Ingredients You’ll Need for Maruya
Making maruya at home doesn’t require a lot of ingredients, and most of them are probably already in your kitchen. Here’s what you’ll need to get started:
- 3 ripe bananas (preferably saba or plantains, but regular bananas can work)
- 1 cup all-purpose flour
- 2 tablespoons sugar (you can adjust to your sweetness preference)
- 1 teaspoon baking powder
- 1/4 teaspoon salt
- 1/2 teaspoon vanilla extract
- 1/2 cup water (adjust to get the right batter consistency)
- Oil for frying (vegetable oil works best)
- Optional: powdered sugar or cinnamon sugar for dusting
The key to making perfect maruya is using ripe bananas, as they bring out the sweetness and softness that make this snack so special. If you can get saba bananas, you’ll be even closer to the authentic flavor!
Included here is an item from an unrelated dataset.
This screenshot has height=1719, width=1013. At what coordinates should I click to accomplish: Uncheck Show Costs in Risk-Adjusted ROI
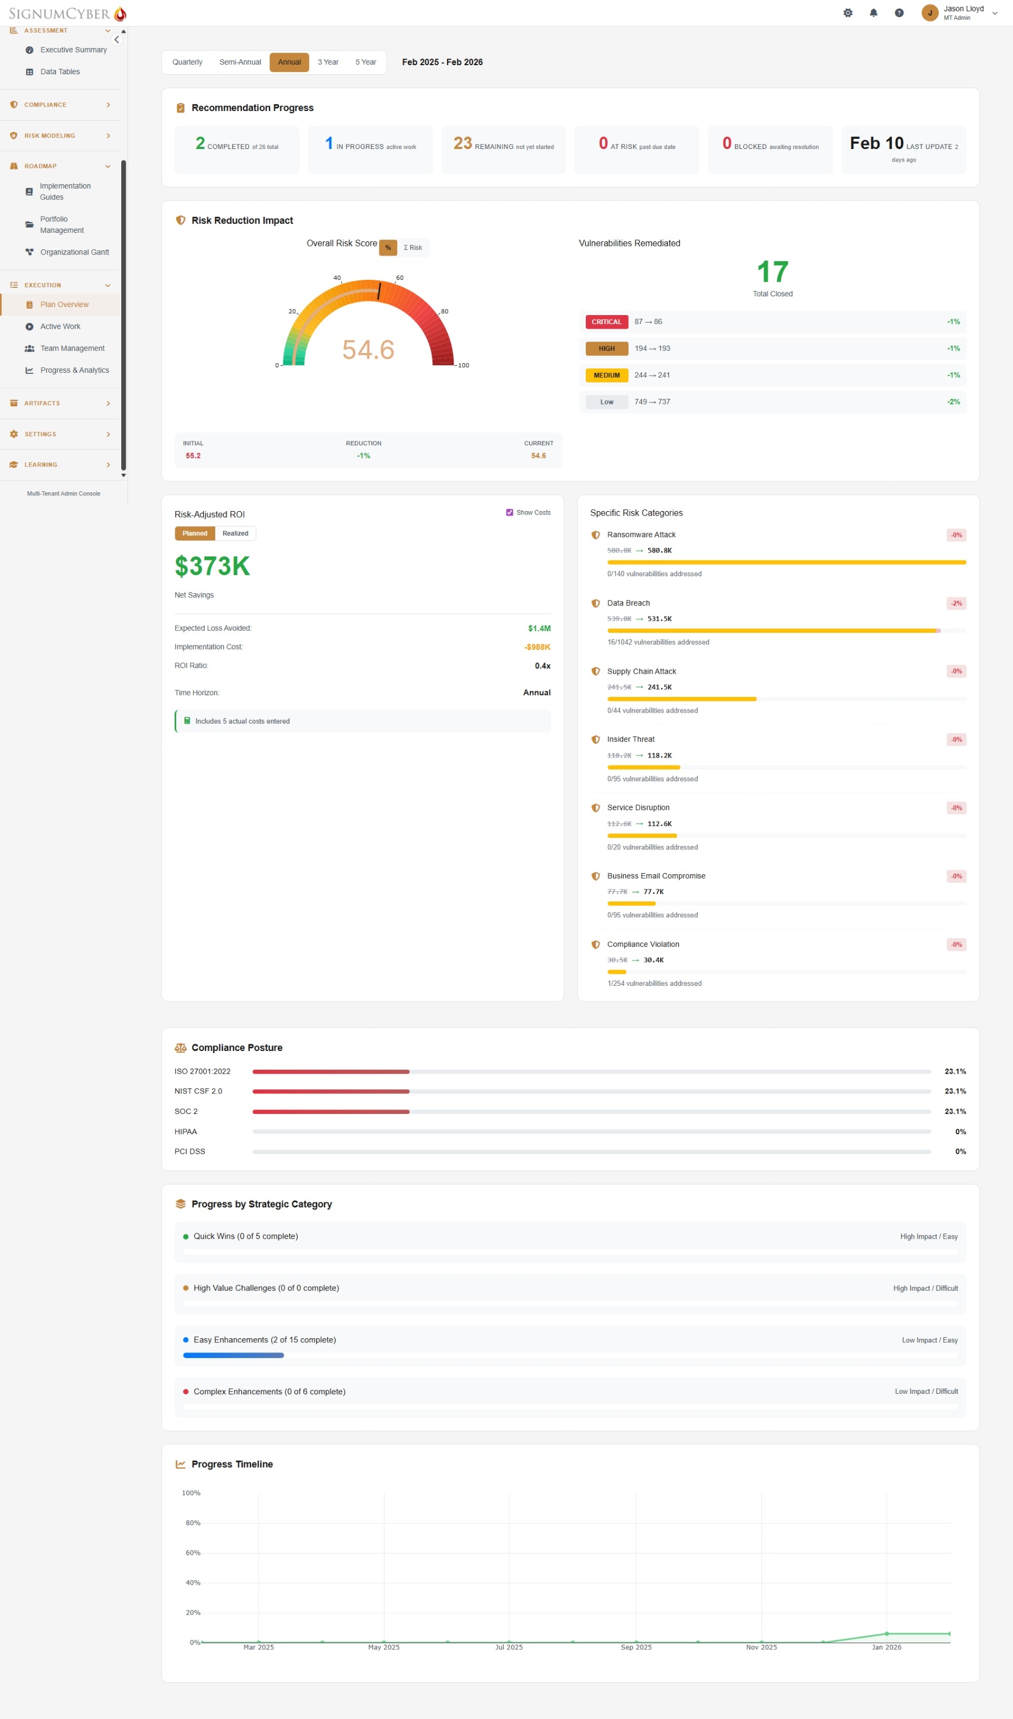click(x=509, y=512)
Step-by-Step Instructions to Make Maruya
Ready to try making your own maruya? It’s as simple as mixing, dipping, and frying. Here’s how:
Step 1: Prepare the Bananas
Start by peeling your bananas and slicing them into thin rounds or diagonal pieces, depending on your preference. The thinner the slices, the crispier the maruya will be. Aim for about 1/4-inch thick slices.
If you’re using saba bananas, they have a firmer texture compared to regular bananas, which makes them ideal for frying. But if you can’t find saba bananas, don’t worry—regular bananas will still work, just make sure they’re ripe for the best flavor.
Step 2: Make the Batter
In a mixing bowl, combine the all-purpose flour, sugar, baking powder, and salt. Mix them together until well combined. Next, add the water little by little, stirring continuously to form a smooth batter. It should be thick enough to coat the banana slices, but not too runny.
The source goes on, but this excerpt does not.